Sampai saat ini, rindu masih sendu, beradu pada haru, sebab hari ini ku lihat senyum dibibirmu yang bukan lagi untukku, bukan aku yang tepat di sampingmu, mendapati kabar baik darimu, bukan aku lagi ruang untuk segala moodmu yang kacau. Menikmati senyummu adalah hal yang paling hangat, yang bisa aku dapatkan dari kamu yang lebih banyak diam dan asyik dengan duniamu sendiri. 

Ku ingat lagi, terkadang ketika ku rindu merdunya tawamu yang terbahak, ku coba untuk menggelitik bagian sensitif yang ada ditubuhmu. Kamu akan sangat terbahak ketika merasa geli. 

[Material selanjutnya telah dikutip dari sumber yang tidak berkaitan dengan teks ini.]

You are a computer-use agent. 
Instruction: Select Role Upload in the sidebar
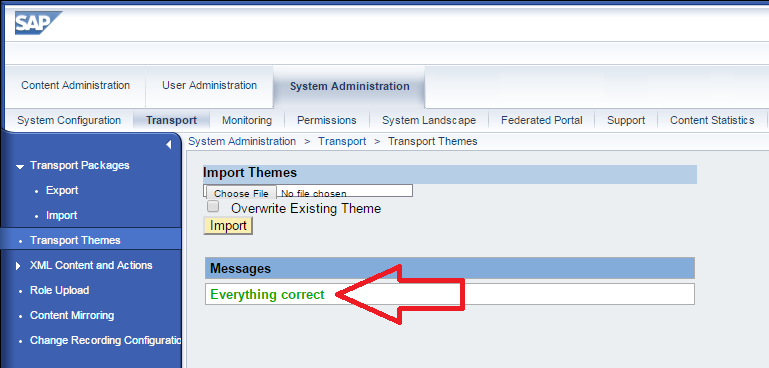[x=59, y=290]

Ku ingat lagi, ketika menemanimu bermain futsal, sederas apapun keringat yang jatuh dari tubuhmu, sama sekali, tak meninggalkan aroma tak sedap. Kamu yang bahkan memakai parfum sesekali pun tak pernah ku dapati kamu dengan bau jigong, tidak termasuk bau kentut. Selama melalui hari-hari beberapa tahun kemarin, tidak sekali pun, indra penciumanku memprotes wangimu yang kurang enak. Sungguh beberapa dari banyak hal yang ada padamu adalah hafalan di luar kepalaku.

Sekuat apapun, kuberjalan, selalu saja album foto 'kita' ku buka sambil menitikkan beberapa butiran air mata. Sambil menengadah dalam-dalam benak bertanya dan masih mengira semua ini hanya mimpi belaka. Bahwa kita akhirnya menjadi orang asing dengan sengaja, bahkan sebelum menjadi keluargamu yang sebenar-benarnya, kita benar-benar yakin, tak akan ada akhir untuk menjadi orang asing kini. Tekad yang bulat-bulat, ku telan mentah-mentah untuk berusaha menerima keadaan yang kini tengah ku harapkan hanya sebagai mimpi buruk. 

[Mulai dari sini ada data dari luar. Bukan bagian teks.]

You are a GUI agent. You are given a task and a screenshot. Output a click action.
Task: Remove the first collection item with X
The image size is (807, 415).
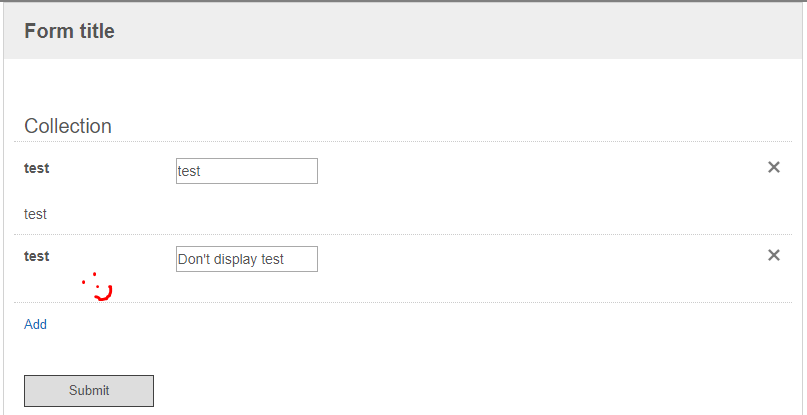pos(773,167)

Semeyakinkan apapun aku menjelaskan kamu tak akan paham. Bahwa menunggu pimalinya sia-sia. 
Sekuat apapun aku melawan ingatan tentang banyak hal baik dahulu, sangat mudah terhapus dengan beberapa kesalahan kini. 

Kecewa yang terlalu curam adalah bentuk yang berharap begitu menghanyutkan. Sebab keyakinan yang paling serius adalah ketika kamu sujud sambil berdoa memintaku kepada Tuhan untuk disandingkan namamu berada tepat di  sebelah namaku, Tapi nyatanya, dalam berdoa pun ku seorang diri berperjuang. Berjuang seorang diri adalah mustahil, tapi jika dilakukan bersama adalah hidup. 

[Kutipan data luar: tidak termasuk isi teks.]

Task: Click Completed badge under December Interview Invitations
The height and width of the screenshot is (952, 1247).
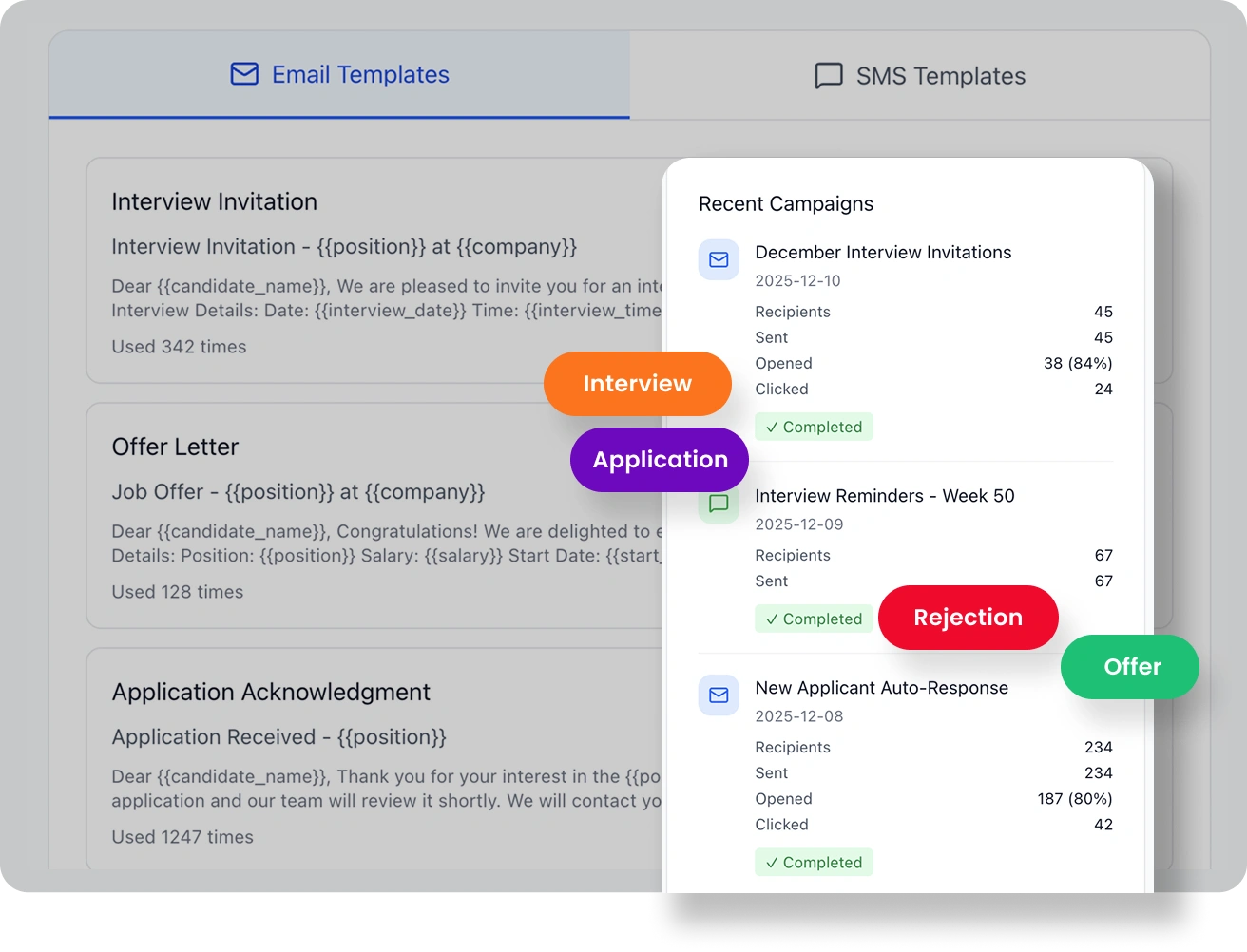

Tuhan jelas lebih tahu, untuk pantas tidaknya, untuk siap belumnya. Tuhan memang lebih bijak dalam menentukan durasi untuk bersama lalu terhenti didetik kesekian. Untuk memulai detak yang baru lagi. 

Tuhan jelas lebih ahli dalam menentukan perasaan tepat jatuh pada siapa, untuk menenangkan siapa dan dengannya. 

Disisinya aku berdoa agar disisimu selalu ada sosok yang tak akan pernah pamit meski kau memintanya pergi berkali-kali. Seperti aku yang pernah lelah berkali-kali tapi tidak sanggup untuk  untuk kemana-mana tanpamu.